Critter Control, Inc. v. Galt Strategies, LLC, No. 05-15-01011-CV
After a night of drinking in Uptown, Shawn Strumph was found by a jogger the next morning in a creekbed beneath a bridge owned by CC-Turtle Creek. Medical records contained several versions of how he ended up there, including assault, jumping, or simply falling. Shawn and his parents sued for dram shop and premises liability, but the trial court granted no-evidence summary judgment on the element of proximate cause. Because Shawn remembered nothing of how his injuries happened, and because there were no witnesses to the incident, the plaintiffs could not carry their burden under any theory of liability.
Stumph v. Dallas Lemmon West, Inc., No. 05-14-01044-CV
A group of plaintiffs collectively named as Nemaha Water Services moved to compel arbitration before FINRA. In a cross-motion, Esposito Securities moved to compel arbitration before the AAA. The trial court denied Nemaha’s motion and granted Esposito’s, sending the case to AAA arbitration. In a hybrid interlocutory appeal and mandamus proceeding, the Dallas Court of Appeals reversed and sent the case to FINRA. Nemaha had signed a letter agreement in which it had agreed to pay Esposito 5% of the total consideration received in a qualifying investment or merger.
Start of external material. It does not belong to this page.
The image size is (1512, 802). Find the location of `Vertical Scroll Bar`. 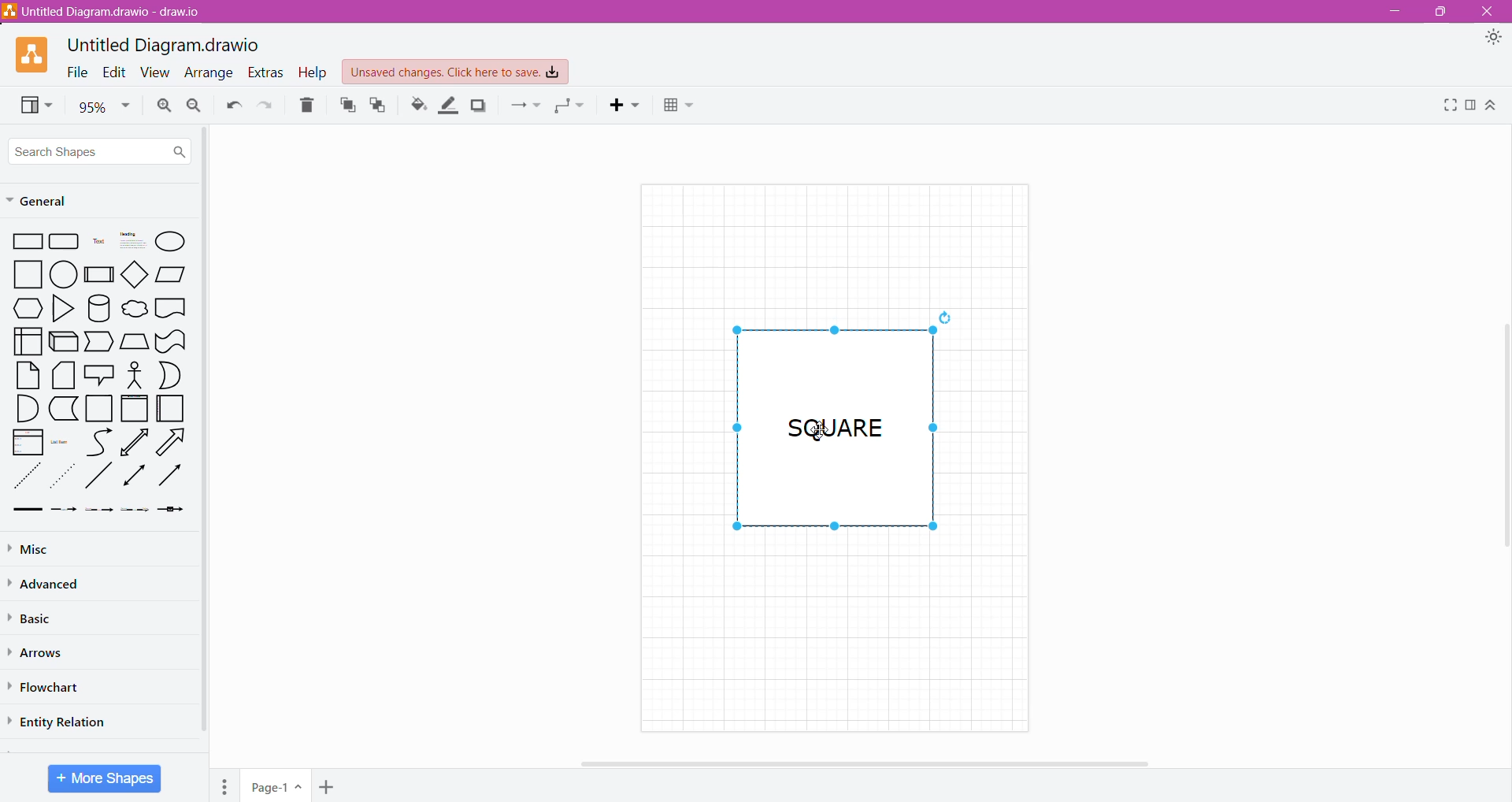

The contract included a AAA arbitration provision, but the Court of Appeals held that clause was trumped by the FINRA rules, at least in this instance. The case turned on the question of whether Nemaha was a “customer” of Esposito, which would entitle it to invoke arbitration under the FINRA rules. Applying the ordinary meaning of “customer,” the Court held that Nemaha qualified even though it had not paid Esposito the contractual commission. Because Nemaha had contracted with Esposito — a member of FINRA — to purchase financial services for a fee, the Court concluded that Nemaha was entitled to invoke FINRA arbitration. The Court noted, however, that there is authority for the proposition that FINRA arbitration can be superseded by contract, although that was not the case this time.
Morford v. Esposito Sec., LLC, No. 05-14-01223-CV
Last year, we reported on the Dallas Court of Appeals’ decision to affirm the trial court’s denial of the Office of Attorney General’s plea to the jurisdiction in a Whistleblower Act case. Today, the Texas Supreme Court has reversed and rendered, holding that the whistleblower’s report to her superior at OAG was not made to “an appropriate law enforcement authority,” as required by the Whistleblower Act. The plaintiff’s pleadings therefore failed to properly invoke the Act, meaning that OAG’s sovereign immunity was not waived.